Don't know if you have heard about the huge FBI investigation into hundreds of agents who cheated on a test (an open book one at that!), but how can you really trust the cops anymore? If you're going to cheat on an open-book test, what's to stop you from cheating on something more serious?

http://www.huffingtonpost.com/2010/07/28/fbi-cheating-scandal-just_n_661744.html

TeleSign Matt said...

Your post underscores the need for a better means of identifying a site user, criminal or not. Most sites which lend themselves to the activities mentioned in your post are subject to these loopholes. I've been working with a company called TeleSign, that has been a pioneer in the domain of website security and authentication. Their technology provides detailed information from users whether originating at a computer or VOIP and even a pre-paid mobile phone. I would suggest that you contact them for their perspective and see if their solutions may assist from a legal perspective. www.telesign.com.

Respectfully,

TelSign Matt

Anonymous said...

Moral of the story: Courts and Judges will only listen to Cops and Detectives.

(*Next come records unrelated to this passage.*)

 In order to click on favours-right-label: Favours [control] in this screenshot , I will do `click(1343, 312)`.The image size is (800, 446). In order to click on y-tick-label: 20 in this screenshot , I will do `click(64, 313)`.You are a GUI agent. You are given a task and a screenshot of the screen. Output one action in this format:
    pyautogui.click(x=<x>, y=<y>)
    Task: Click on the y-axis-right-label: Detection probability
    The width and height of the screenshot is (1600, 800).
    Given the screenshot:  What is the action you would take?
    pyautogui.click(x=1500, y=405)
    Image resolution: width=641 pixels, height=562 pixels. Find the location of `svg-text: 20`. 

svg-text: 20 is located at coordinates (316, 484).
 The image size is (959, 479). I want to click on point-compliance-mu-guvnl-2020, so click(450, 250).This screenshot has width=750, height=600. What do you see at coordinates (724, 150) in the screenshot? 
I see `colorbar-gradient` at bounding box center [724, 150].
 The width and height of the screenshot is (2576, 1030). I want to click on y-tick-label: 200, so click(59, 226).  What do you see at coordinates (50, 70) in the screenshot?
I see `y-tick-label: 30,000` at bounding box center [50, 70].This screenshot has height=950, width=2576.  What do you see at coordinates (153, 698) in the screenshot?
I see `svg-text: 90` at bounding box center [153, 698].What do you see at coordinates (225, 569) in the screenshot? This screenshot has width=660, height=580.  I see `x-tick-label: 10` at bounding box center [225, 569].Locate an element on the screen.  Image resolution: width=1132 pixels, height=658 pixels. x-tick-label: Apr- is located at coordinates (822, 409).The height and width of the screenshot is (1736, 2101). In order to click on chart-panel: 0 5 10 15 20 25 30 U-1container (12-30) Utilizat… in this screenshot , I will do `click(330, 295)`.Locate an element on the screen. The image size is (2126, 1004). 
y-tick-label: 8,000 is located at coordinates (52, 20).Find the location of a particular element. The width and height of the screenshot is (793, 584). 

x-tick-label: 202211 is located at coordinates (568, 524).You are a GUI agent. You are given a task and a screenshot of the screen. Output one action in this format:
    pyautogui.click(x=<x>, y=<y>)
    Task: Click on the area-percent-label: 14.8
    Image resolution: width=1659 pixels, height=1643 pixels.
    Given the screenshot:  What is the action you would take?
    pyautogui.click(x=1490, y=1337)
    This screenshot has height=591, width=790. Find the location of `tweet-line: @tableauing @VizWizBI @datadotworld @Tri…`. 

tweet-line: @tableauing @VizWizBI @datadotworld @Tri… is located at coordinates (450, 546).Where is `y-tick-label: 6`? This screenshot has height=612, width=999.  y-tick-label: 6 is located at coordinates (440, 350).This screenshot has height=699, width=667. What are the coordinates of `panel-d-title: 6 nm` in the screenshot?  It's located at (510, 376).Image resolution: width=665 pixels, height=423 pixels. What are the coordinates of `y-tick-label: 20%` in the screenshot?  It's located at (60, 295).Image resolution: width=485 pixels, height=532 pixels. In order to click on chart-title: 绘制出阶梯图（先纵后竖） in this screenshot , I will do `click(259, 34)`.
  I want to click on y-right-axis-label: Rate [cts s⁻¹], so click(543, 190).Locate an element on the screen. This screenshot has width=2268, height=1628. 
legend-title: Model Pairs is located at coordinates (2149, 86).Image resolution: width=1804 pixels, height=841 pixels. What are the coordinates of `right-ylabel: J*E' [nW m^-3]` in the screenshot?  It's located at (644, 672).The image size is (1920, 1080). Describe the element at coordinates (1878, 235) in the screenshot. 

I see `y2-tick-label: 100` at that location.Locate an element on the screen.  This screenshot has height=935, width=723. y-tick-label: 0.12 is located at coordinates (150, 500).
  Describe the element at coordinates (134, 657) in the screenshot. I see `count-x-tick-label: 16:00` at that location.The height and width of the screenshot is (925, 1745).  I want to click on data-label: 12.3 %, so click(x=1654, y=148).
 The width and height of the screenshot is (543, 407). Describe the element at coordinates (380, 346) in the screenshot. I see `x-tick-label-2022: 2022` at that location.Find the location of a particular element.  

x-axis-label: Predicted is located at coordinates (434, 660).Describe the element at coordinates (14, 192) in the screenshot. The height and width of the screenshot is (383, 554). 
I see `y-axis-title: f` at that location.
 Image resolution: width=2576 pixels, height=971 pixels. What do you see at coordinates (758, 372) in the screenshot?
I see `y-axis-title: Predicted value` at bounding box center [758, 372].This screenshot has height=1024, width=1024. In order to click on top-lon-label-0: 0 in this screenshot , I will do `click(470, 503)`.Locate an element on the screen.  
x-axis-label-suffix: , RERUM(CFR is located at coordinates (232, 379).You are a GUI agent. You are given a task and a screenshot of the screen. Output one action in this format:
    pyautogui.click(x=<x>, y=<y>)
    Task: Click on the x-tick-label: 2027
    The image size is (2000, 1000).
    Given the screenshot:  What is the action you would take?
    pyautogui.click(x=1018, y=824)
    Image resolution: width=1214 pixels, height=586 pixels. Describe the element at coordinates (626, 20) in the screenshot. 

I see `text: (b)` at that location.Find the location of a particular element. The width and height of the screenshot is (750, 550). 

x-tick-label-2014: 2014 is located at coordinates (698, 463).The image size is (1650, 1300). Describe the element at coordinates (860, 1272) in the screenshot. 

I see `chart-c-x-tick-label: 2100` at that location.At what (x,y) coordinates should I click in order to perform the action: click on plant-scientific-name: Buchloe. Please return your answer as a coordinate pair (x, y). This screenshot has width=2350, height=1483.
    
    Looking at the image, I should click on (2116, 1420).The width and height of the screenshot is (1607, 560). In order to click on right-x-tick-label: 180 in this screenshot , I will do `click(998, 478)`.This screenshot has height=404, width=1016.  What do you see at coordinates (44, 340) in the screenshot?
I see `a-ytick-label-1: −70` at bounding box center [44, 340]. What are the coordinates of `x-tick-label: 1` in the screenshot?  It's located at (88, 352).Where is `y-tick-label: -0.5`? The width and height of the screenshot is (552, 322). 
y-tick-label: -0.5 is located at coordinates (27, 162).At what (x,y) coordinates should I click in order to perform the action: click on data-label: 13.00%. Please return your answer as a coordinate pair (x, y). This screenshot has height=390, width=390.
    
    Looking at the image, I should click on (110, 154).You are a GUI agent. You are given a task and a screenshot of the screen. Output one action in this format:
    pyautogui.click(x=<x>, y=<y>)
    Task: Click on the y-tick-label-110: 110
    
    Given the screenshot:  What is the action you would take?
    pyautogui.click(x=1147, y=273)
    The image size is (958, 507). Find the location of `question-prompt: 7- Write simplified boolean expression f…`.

Why? Judges don't have any technical and they don't want to waste time and money by calling computer forensics expert(s). So why keep piling up cases. Just ridiculous

I've studied computer forensics and examined few hundred hard drives (for evidences) for fortune 500 corporations. Copy/pasting chat log and using as evidence shouldn't be used to convict someone.

Anonymous said...

To the nay-sayers above: If the solicitation had been made in person and the only evidence was the officer's testimony, would you automatically throw the case out? If not, then why are you arguing that the officer's testimony is insufficient here when it is supplemented by some contemporaneously captured notes?